La critique soulevée par les écologistes villeurbannais est reprise par certains habitants de quartiers du nord de Villeurbanne, en particulier ceux réunis au sein du comité des habitants de Croix-Luizet. Ils mettent en avant le sentiment d’une forme de dépossession du territoire par un projet d' »envergure communautaire » qui implique la ville de Lyon. Les tensions entre Lyon et Villeurbanne ne sont, certes, pas nouvelles et s’inscrivent dans une forme de méfiance de la part des villeurbannais de se voir réduit à intégrer un espace urbain défini et planifié du point de vue lyonnais. Outre ces tensions, la critique permet de poser la question des usages différenciés de la ville : « tous ces vastes projets ne tiennent absolument pas compte des vœux prononcés par les villeurbannais de souche (pas ceux qui se font construire des villas dans l’ouest lyonnais) désirant conserver à Villeurbanne son caractère spécifique de petite cité aérée » (extrait d’une lettre d’information du comité des habitants de Croix-Luizet, Novembre 1989).

 

En mai 1989, le journal le Progrès évoque le projet « Villa urbana » comme un « grand projet » naissant.

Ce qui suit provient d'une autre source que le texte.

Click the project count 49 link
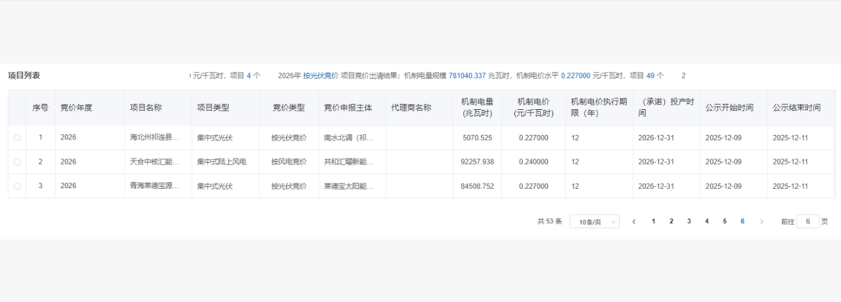Image resolution: width=841 pixels, height=302 pixels. tap(650, 76)
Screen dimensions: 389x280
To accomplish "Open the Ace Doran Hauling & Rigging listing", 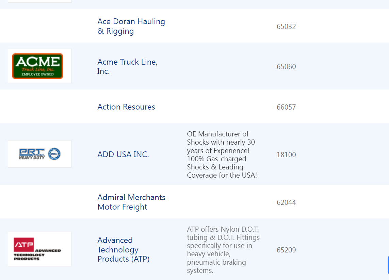I will tap(131, 26).
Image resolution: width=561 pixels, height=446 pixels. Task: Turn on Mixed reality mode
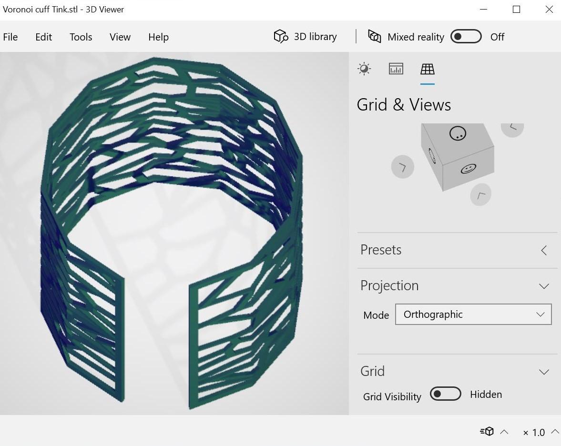click(466, 36)
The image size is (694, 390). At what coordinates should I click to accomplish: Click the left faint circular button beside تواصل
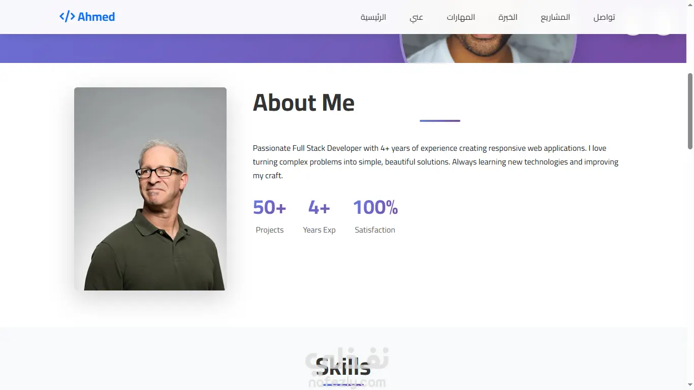pyautogui.click(x=633, y=23)
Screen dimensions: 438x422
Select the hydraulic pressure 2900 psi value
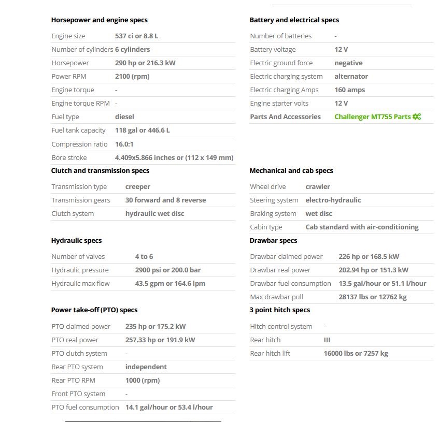pos(167,270)

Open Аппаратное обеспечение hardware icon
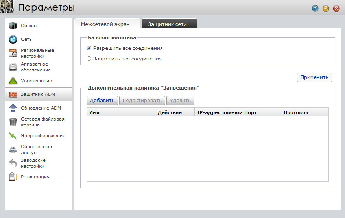pos(13,67)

Il doit s’inscrire dans le prolongement des travaux en cours sur le quai Achille-Lignon lancés au début des années 1980 pour la construction de la Cité internationale. Il s’agit quartier moderne structuré autour d’un centre de congrès destiné à faire rayonner Lyon à l’échelle européenne et internationale en la dotant d’équipements permettant d’accueillir des événements importants. « Villa urbana » doit jouer un rôle similaire à Villeurbanne et prolonger ainsi presque naturellement l’opération de la Cité internationale. Ainsi, le Progrès relaie ce projet d’envergure qui doit donner une nouvelle vie à « une zone vierge en plein centre de l’agglomération » qui nécessite de « récupérer 70 hectares sur le Rhône » (extrait du journal Le Progrès du 11 mai 1989).

 

Fig. 2 – Carte de localisation des 70 hectares mobilisés pour la réalisation de « Villa urbana » (AM Villeurbanne, 28Z3, 1989)

 

Le début de l’année 1990 est marquée par la mort soudaine de Charles Hernu, le 17 janvier. Elle remet en question la concrétisation des premiers plans établis pour la construction du futur technopôle « Villa urbana ». C’est Nathalie Gautier, adjointe à l’urbanisme et intégrée au conseil de direction de la SOVAPOR à sa création, qui porte alors l’héritage du projet de Charles Hernu. Si les écologistes villeurbannais ne sont pas unanimes quant aux orientations politiques et à la personnalité de Charles Hernu, son « héritière » à Villeurbanne semble d’autant moins faire consensus.

 

Au début des années 1990, alors que le projet « Villa urbana » perd son premier promoteur, l’annonce du tracé définitif du périphérique nord lyonnais retenu par la Communauté urbaine de Lyon (COURLY) soulève un nouveau motif d’opposition de la part des militants écologistes villeurbannais. En effet, celui-ci doit rejoindre l’autoroute A46 précisément au niveau du quartier de la Feyssine. Si le projet « Villa urbana » ne mettait pas directement en péril le lieu de vie de plusieurs dizaines d’habitants de la Feyssine, le tracé du périphérique nord suppose une série d’expropriations.